Nothing but the lines from the one that contains "Instruction: Click the" through the end of the data should be reproduced, and each must match exactly.
---
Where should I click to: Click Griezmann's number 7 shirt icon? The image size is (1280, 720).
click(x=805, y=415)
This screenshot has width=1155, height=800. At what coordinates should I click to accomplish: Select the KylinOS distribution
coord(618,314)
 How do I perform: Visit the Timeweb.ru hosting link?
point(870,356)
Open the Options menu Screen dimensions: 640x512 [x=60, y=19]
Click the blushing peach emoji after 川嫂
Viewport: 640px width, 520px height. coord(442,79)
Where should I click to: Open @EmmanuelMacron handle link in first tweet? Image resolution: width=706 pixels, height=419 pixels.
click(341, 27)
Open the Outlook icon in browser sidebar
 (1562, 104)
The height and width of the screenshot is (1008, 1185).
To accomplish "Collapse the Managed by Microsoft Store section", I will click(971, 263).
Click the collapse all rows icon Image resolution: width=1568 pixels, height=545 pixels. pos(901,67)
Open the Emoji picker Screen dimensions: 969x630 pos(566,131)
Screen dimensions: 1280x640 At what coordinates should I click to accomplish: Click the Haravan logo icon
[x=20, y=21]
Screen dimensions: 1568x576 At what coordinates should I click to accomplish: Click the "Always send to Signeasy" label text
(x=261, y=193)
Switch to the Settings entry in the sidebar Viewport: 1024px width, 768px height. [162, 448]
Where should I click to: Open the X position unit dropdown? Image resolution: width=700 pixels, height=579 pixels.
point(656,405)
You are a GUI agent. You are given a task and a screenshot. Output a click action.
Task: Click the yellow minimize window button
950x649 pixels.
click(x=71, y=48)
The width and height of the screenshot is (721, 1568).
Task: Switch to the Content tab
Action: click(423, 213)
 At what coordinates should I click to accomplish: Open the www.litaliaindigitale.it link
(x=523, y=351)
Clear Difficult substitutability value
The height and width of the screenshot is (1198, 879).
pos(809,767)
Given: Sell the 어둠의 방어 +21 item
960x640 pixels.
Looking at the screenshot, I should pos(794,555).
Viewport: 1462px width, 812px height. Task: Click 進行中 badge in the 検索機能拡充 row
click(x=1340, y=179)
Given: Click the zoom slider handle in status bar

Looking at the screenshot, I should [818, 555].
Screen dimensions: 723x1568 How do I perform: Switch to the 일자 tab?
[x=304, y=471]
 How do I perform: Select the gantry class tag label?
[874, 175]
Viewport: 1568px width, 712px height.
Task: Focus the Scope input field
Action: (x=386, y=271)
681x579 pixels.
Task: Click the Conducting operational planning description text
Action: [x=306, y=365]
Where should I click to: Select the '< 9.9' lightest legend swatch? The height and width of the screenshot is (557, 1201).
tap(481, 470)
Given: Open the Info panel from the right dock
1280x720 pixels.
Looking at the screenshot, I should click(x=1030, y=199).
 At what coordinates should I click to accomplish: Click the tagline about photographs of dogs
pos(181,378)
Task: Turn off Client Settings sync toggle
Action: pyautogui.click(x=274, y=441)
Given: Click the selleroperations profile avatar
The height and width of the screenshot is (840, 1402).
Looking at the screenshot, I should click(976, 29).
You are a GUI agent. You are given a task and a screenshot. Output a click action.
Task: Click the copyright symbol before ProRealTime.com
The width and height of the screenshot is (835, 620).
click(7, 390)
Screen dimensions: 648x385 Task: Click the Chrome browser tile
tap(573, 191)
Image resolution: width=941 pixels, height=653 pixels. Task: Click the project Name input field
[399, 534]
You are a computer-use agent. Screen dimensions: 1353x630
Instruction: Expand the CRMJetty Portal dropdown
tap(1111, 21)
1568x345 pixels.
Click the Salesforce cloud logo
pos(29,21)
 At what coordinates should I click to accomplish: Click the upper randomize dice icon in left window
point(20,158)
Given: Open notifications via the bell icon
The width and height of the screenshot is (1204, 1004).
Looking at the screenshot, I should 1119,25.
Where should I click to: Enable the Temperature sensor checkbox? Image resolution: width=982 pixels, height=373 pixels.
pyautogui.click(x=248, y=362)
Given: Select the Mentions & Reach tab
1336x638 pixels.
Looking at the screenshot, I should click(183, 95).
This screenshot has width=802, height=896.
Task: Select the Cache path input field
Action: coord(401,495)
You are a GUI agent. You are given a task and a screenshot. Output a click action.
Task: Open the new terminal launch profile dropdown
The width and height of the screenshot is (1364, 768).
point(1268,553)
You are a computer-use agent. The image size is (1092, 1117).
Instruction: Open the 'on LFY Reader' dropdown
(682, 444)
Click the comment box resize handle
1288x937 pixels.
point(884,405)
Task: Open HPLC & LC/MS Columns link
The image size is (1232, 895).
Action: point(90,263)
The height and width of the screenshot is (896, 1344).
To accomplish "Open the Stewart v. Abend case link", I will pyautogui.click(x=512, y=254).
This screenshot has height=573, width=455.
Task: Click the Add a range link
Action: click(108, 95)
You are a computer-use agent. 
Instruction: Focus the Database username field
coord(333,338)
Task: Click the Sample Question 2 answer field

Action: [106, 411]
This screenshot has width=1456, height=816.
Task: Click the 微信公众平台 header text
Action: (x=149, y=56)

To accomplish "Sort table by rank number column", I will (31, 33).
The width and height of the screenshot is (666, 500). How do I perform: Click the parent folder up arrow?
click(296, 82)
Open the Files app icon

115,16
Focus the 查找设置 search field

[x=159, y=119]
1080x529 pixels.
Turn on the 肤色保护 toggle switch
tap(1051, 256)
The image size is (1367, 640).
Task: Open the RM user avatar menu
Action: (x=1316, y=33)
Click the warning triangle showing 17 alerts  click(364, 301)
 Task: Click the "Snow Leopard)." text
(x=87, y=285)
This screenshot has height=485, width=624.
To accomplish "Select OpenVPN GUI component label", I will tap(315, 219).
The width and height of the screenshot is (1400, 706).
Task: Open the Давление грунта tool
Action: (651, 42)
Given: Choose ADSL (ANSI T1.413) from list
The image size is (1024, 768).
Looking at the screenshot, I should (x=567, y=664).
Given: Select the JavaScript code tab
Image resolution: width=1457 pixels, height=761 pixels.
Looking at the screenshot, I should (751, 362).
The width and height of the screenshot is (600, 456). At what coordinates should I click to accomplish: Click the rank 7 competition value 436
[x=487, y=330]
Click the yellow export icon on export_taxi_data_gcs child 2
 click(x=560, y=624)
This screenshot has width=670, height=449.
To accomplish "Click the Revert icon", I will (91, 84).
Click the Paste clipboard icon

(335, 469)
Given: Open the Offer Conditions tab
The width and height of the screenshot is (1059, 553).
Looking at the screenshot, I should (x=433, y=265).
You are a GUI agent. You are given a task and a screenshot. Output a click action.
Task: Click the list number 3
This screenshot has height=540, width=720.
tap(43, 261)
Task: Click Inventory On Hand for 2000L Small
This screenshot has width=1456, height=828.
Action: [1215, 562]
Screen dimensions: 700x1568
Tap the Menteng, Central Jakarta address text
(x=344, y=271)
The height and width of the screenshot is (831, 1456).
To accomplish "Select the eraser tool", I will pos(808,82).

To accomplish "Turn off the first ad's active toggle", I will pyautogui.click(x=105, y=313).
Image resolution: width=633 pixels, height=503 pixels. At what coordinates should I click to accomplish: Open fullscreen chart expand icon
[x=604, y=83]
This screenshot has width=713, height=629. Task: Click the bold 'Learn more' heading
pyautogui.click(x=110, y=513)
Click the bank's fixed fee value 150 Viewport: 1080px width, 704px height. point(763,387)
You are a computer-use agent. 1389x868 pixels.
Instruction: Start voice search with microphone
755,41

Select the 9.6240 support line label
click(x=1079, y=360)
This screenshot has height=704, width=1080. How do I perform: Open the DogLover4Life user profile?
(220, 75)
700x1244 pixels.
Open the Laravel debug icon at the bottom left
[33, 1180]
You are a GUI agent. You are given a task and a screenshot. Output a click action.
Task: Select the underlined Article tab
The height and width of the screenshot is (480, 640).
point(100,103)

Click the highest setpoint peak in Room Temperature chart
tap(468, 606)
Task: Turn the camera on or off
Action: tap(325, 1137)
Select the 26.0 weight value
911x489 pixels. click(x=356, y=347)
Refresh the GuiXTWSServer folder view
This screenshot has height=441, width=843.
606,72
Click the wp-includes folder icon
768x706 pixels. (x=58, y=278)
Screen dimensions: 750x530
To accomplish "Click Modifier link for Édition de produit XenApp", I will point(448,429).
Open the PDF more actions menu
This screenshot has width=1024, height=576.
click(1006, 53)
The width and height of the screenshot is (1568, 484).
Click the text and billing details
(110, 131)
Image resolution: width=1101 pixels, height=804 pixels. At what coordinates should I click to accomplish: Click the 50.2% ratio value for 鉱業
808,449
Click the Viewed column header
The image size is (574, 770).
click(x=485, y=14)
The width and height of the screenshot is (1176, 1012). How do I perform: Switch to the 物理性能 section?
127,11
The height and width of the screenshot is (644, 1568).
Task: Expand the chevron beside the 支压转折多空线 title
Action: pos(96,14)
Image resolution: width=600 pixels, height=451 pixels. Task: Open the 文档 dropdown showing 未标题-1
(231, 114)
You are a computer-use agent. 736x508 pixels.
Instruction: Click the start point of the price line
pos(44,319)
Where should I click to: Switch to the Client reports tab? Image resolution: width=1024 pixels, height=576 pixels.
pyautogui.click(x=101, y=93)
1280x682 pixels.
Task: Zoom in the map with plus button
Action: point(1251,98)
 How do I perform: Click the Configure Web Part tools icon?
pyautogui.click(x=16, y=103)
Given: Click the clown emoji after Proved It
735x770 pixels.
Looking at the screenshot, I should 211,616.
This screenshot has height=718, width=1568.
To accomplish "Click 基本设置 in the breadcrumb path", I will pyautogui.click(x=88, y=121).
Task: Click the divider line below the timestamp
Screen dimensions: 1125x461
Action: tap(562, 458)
---
Response below —
Instruction: Click the start point of the price line
pos(44,319)
Where should I click to: Switch to the Client reports tab? Image resolution: width=1024 pixels, height=576 pixels.
pyautogui.click(x=101, y=93)
1280x682 pixels.
Task: Zoom in the map with plus button
Action: point(1251,98)
 How do I perform: Click the Configure Web Part tools icon?
pyautogui.click(x=16, y=103)
Given: Click the clown emoji after Proved It
735x770 pixels.
Looking at the screenshot, I should 211,616.
This screenshot has height=718, width=1568.
To accomplish "Click 基本设置 in the breadcrumb path", I will pyautogui.click(x=88, y=121).
Task: Click the divider line below the timestamp
Screen dimensions: 1125x461
Action: tap(562, 458)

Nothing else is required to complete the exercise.